═══ Records for this exercise ═══

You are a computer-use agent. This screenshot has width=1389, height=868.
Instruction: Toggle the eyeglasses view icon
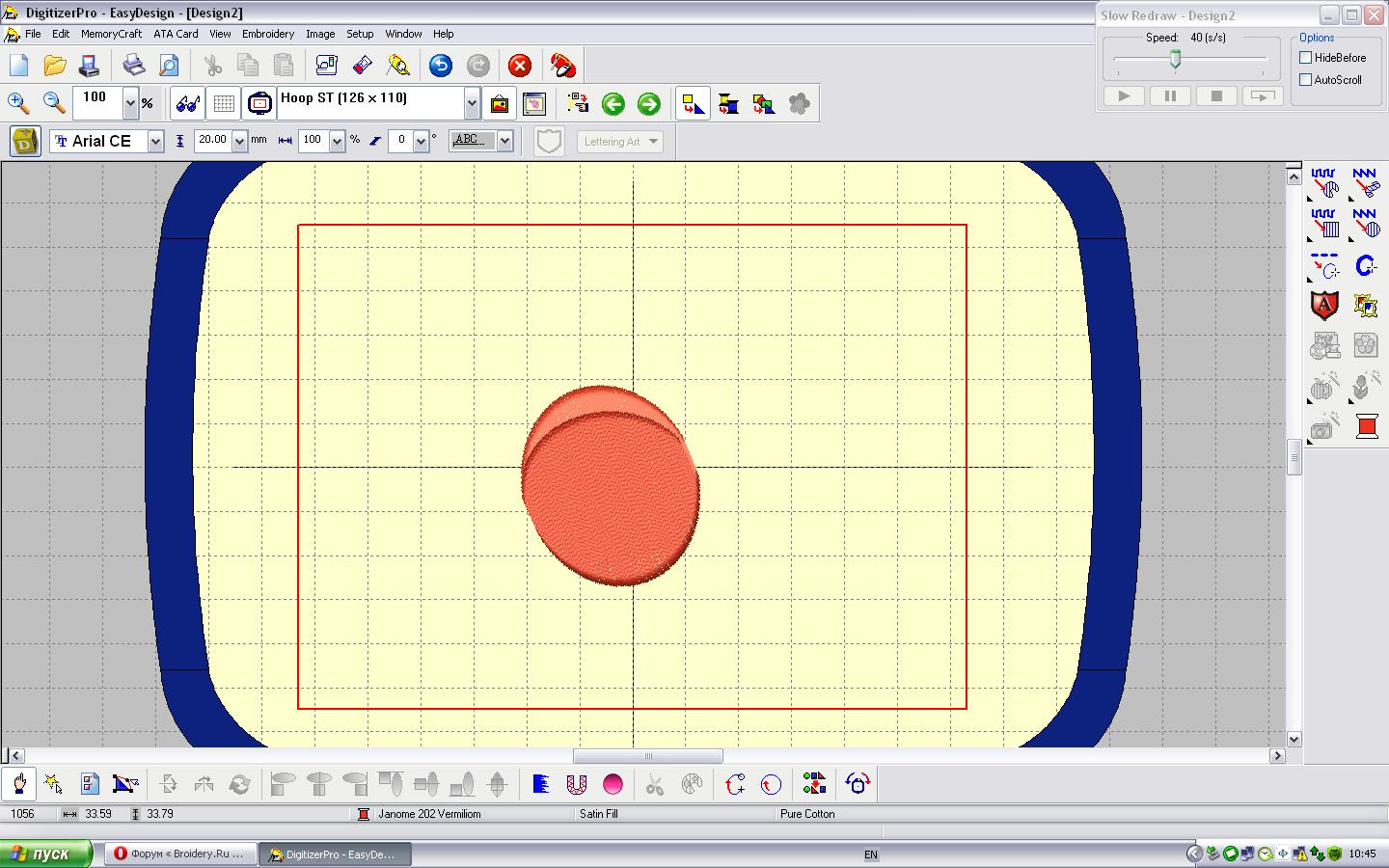(x=188, y=104)
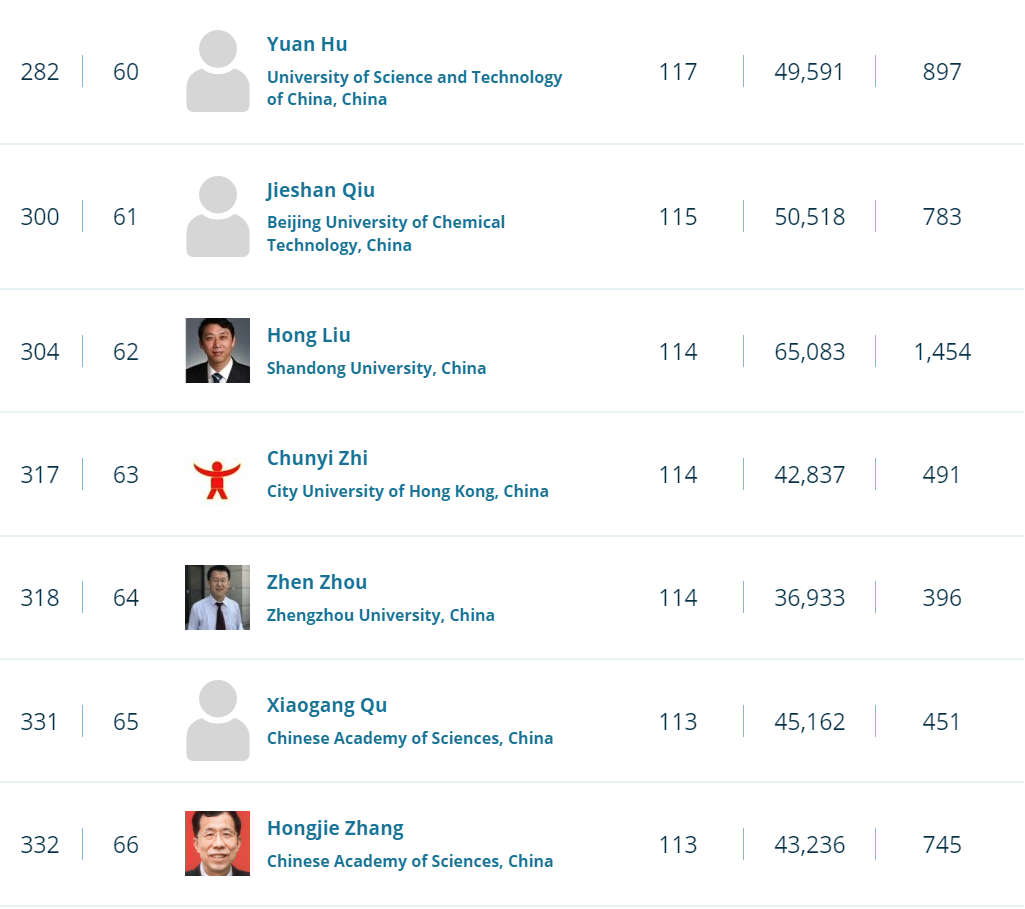Open Hong Liu's scientist profile link
The height and width of the screenshot is (909, 1025).
coord(309,335)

═══

• What needs to be done: The records are to be returned verbatim. Skip any picture they contain.

• Result below:
You are a computer-use agent. This screenshot has width=1389, height=868.
Instruction: Toggle the eyeglasses view icon
(x=188, y=104)
Open Hong Liu's scientist profile link
The height and width of the screenshot is (909, 1025).
coord(309,335)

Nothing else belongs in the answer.